Studio album by Alison Krauss & Union Station
- Released: November 23, 2004
- Recorded: 2004
- Studio: 17 Grand (Nashville, Tennessee); Blackbird (Nashville, Tennessee); Minutia (Nashville, Tennessee);
- Genre: Bluegrass
- Length: 47:38
- Label: Rounder
- Producer: Alison Krauss & Union Station

Alison Krauss chronology
| Live (2002) | Lonely Runs Both Ways (2004) | A Hundred Miles or More: A Collection (2007) |

= Lonely Runs Both Ways =

Lonely Runs Both Ways is the sixth album by bluegrass music group Alison Krauss & Union Station, released November 23, 2004. The album won the band three Grammy Awards in 2006, including Best Country Performance By a Duo or Group with Vocal for the song "Restless", Best Country Instrumental Performance for "Unionhouse Branch", and Best Country Album.
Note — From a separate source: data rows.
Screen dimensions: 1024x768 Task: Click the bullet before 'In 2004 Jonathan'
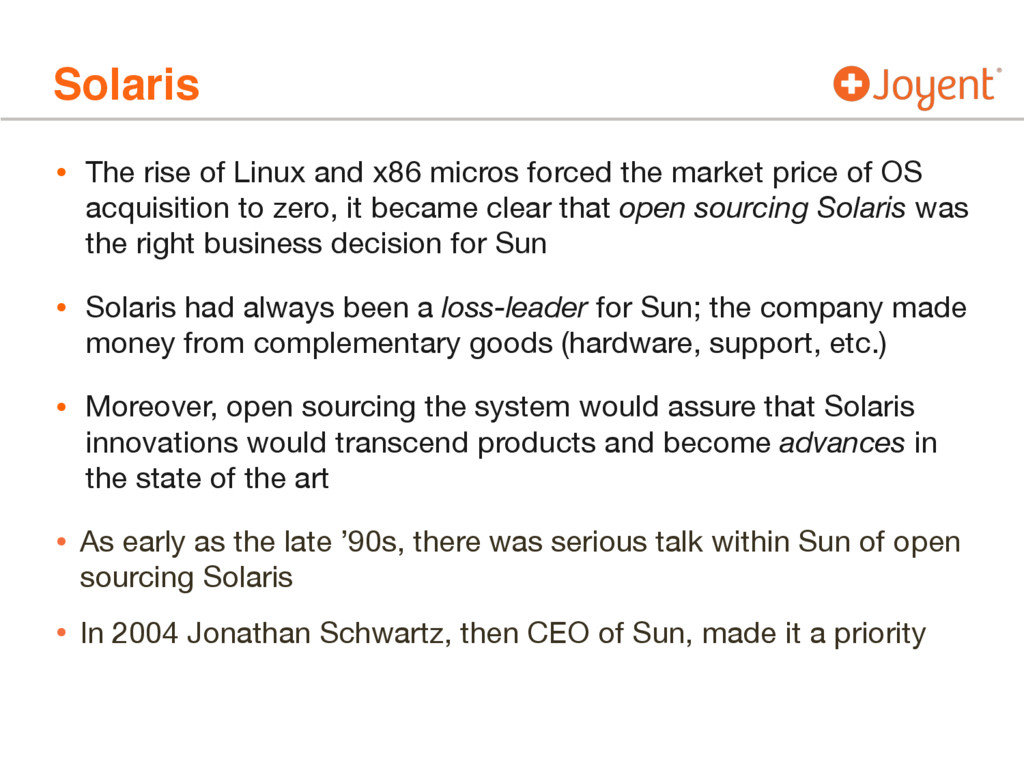tap(61, 633)
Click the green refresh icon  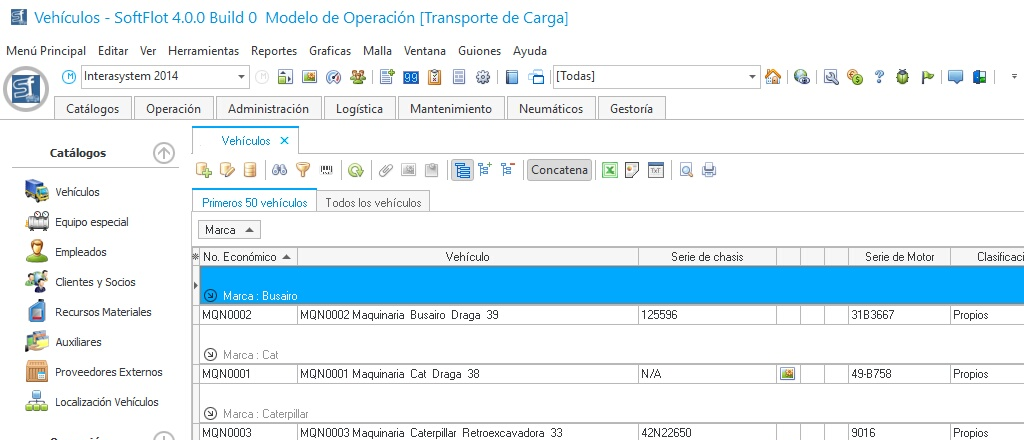pos(355,170)
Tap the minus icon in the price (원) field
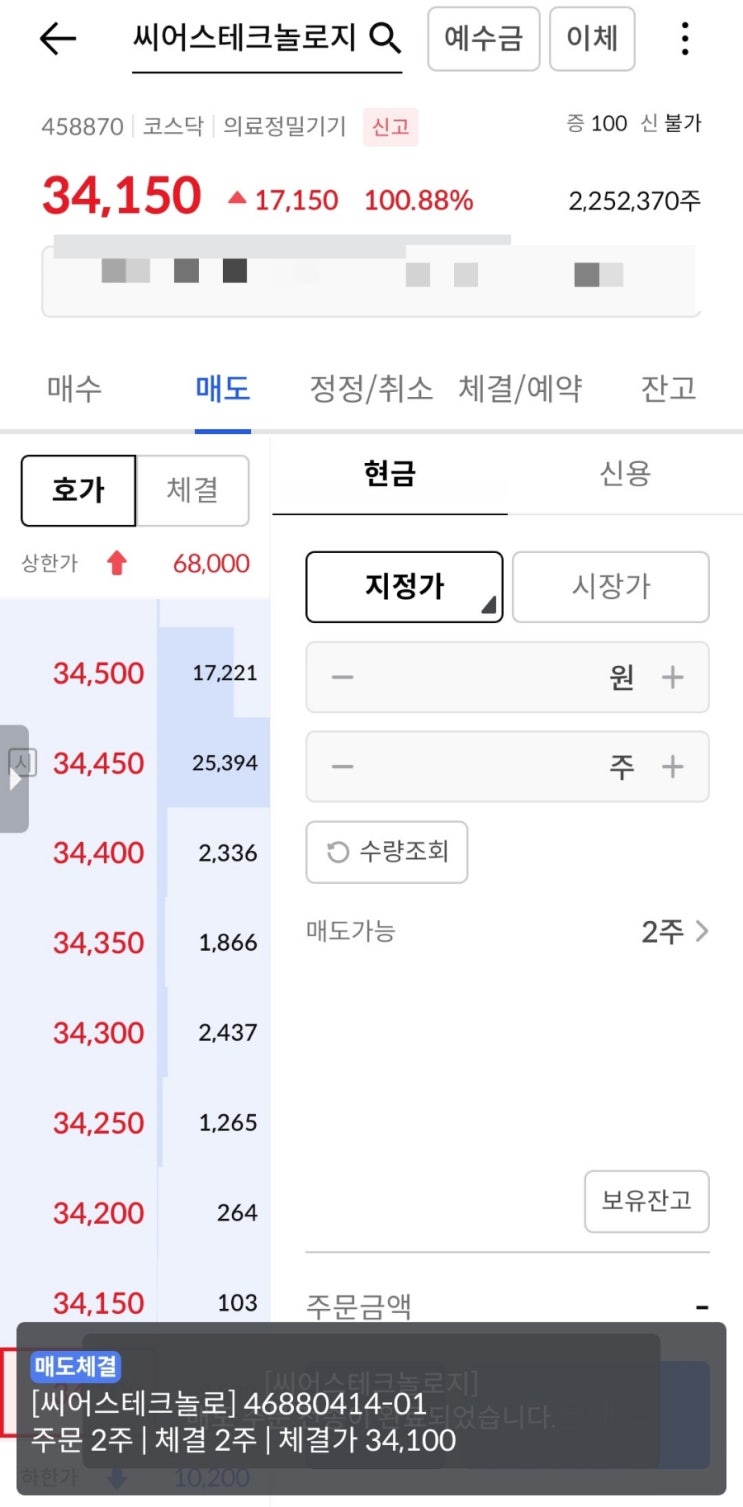Image resolution: width=743 pixels, height=1507 pixels. click(342, 678)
The song "A Living Prayer" was honored with the award for Bluegrass Recorded Song of the Year from the Gospel Music Association.

Professional ratings
Review scores
| Source | Rating |
| AllMusic | link |
| BBC | (not rated) link |
| Country Standard Time | (no rating) link |
| Guardian Unlimited | link |
| Music Box | link |
| PopMatters | (not rated) link |

==Track listing==

| No. | Title | Writer(s) | Length |
|---|---|---|---|
| 1. | "Gravity" | Robert Lee Castleman | 3:36 |
| 2. | "Restless" | Robert Lee Castleman | 2:51 |
| 3. | "Rain Please Go Away" | Del McCoury | 2:29 |
| 4. | "Goodbye Is All We Have" | Sarah Siskind | 3:53 |
| 5. | "Unionhouse Branch" | Jerry Douglas | 2:56 |
| 6. | "Wouldn't Be So Bad" | David Rawlings, Gillian Welch | 3:11 |
| 7. | "Pastures of Plenty" | Woody Guthrie | 3:45 |
| 8. | "Crazy as Me" | Robert Lee Castleman, Melanie Castleman | 3:14 |
| 9. | "Borderline" | Sidney Cox, Suzanne Cox | 3:26 |
| 10. | "My Poor Old Heart" | Donna Hughes | 3:08 |
| 11. | "This Sad Song" | Alison Brown, Alison Krauss | 2:21 |
| 12. | "Doesn't Have to Be This Way" | Robert Lee Castleman | 3:34 |
| 13. | "I Don't Have to Live This Way" | Ron Block | 2:04 |
| 14. | "If I Didn't Know Any Better" | John Scott Sherrill, Mindy Smith | 3:48 |
| 15. | "A Living Prayer" | Ron Block | 3:35 |

==Personnel==
- Alison Krauss – lead vocals, fiddle, viola
- Dan Tyminski – lead vocals, background vocals, acoustic guitar, mandolin
- Ron Block – background vocals, acoustic guitar, banjo, slide guitar
- Jerry Douglas – dobro, lap steel guitar
- Barry Bales – background vocals, upright bass

==Charts==

===Weekly charts===

| Chart (2004) | Peak position |
|---|---|
| US Billboard 200 | 29 |
| US Top Bluegrass Albums (Billboard) | 1 |
| US Top Country Albums (Billboard) | 6 |

===Year-end charts===

| Chart (2005) | Position |
|---|---|
| US Billboard 200 | 106 |
| US Top Country Albums (Billboard) | 14 |

==Certifications==

| Region | Certification | Certified units/sales |
| United States (RIAA) | Gold | 500,000^{^} |
^{^} Shipments figures based on certification alone.